Interesting article! I wish I shared your optimism about Walmart shoppers replacing their in-store walking regimen with other exercise, but speaking from personal experience (my own habits) I doubt that that will be the case. Too bad, since Walmart patrons are already often the subject of unflattering online photo collections as they enter, shop, and/or exit the store.

Oh, there is one thing that gets me motivated to exercise no matter what. When my wife (who is a most excellent cook) yells, "Dinner's ready," I run to the table. (Not very aerobic, but it probably burns off at least the first bite, anyway. :))
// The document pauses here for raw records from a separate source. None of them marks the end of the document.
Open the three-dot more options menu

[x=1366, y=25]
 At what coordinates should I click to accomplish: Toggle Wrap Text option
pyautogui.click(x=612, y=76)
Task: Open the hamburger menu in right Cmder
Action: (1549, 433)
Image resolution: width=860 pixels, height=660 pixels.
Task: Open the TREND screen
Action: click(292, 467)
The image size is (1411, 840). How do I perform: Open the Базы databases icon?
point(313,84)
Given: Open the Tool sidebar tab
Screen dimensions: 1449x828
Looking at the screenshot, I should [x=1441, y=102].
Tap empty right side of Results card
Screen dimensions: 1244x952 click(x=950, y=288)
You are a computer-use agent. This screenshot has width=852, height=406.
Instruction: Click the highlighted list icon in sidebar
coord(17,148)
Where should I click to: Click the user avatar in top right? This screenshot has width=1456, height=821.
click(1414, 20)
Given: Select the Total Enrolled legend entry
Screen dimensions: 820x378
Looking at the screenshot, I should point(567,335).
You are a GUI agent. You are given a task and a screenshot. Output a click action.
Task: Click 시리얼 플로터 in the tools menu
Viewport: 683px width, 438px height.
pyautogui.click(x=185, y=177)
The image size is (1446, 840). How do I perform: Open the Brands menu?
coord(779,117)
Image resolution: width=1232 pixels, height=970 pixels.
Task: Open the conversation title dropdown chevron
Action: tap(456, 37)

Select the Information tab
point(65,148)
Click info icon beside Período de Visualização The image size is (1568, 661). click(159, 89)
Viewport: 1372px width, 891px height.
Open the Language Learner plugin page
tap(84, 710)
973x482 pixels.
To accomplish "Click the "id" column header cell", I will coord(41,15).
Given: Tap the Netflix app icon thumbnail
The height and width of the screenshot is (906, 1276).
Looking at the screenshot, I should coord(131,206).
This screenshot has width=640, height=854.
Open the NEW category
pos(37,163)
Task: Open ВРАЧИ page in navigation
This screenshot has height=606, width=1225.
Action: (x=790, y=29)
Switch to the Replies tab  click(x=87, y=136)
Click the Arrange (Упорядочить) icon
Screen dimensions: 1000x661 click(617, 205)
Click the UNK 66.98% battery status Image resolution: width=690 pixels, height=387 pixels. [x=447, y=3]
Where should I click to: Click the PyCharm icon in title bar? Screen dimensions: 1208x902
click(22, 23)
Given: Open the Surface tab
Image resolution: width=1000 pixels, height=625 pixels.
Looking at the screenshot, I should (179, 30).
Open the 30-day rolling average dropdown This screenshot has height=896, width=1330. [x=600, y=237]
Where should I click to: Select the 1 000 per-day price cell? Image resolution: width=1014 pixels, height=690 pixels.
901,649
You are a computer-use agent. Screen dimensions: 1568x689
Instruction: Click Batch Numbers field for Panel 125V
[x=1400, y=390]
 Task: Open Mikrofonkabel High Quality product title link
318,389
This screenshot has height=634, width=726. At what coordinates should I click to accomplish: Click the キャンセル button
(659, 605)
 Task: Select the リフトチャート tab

Motivation is key. Your "running for dinner" notion got me thinking in that there used to be an old-fangled notion concerning "singing for your supper", which I believe meant that one must do something to earn ones supper. If medical brain researchers could invent a pill that magically make us run in place for 30 minutes each time before we eat, then the calories burnt could equal the calories absorbed. Sort of like the carrot on a stick concept, though I'm not suggesting we be like mules.

This thread brings many things to mind...

I may be the exception whereby even though there are 2 wally-mopps around here - either is a 40+ minute drive on a clear day - and the stores themselves are quite a contrast to each other.
To the west there is a a smaller store in a bad neighborhood which is often poorly stocked;
To the east is a 'supercenter' in a nice enough area which is usually very well stocked.
A trip to either is always an 'exercise' in planning though, as I will not just head out to someplace most of an hour's drive away for yuks.

Makes me glad I live in a somewhat remote area, actually !!

I share your sentiments, but in a different way, seeing as how we live just about halfway between L.A. and San Diego (hardly a remote area). There is a chain of Norm's restaurants in So Cal (and maybe a few other locales, not sure) that serves massive amounts of food for very little $$$. Fortunately for my waistline, the closest one is about 30 minutes away, when there is light traffic (which around here is seldom). It keeps me from going there too often, although we have been known to make the trip just for a chance to enjoy their infamous "Bigger Better Breakfast" which is aptly named.

Sorry if this derailed the original intent of the thread, but at least the restaurant is made of bricks and mortar! And now, back to Walmart And Friends...

I echo your good fortune here D.D. !!
The only place we'll get a meal at other than at home is most of an hour away - and that is a goodness because if it were closer I'd likely want to eat (too much) lunch there very regularly.
As it is - maybe once a month we'll get there & that is quite enough for happiness & health.

"Sorry if this derailed the original intent of the thread, but at least the restaurant is made of bricks and mortar! And now, back to Walmart And Friends..."
**Not at all. I've sampled some of those virtual restaurants and the food wasn't good, even though it wasn't fattening either. Brick and mortar restaurants are here to stay.

About 40 years go, I moved out to the desert boondocks leaving the crowded environs of LA. At that time, this area had a local hardware store, a few small markets, about two non big name fast food places, and not much more. Nowadays, this arer is looking a lot like the LA I left 40 years ago. And I now have a Walmart almost exactly 10 miles away.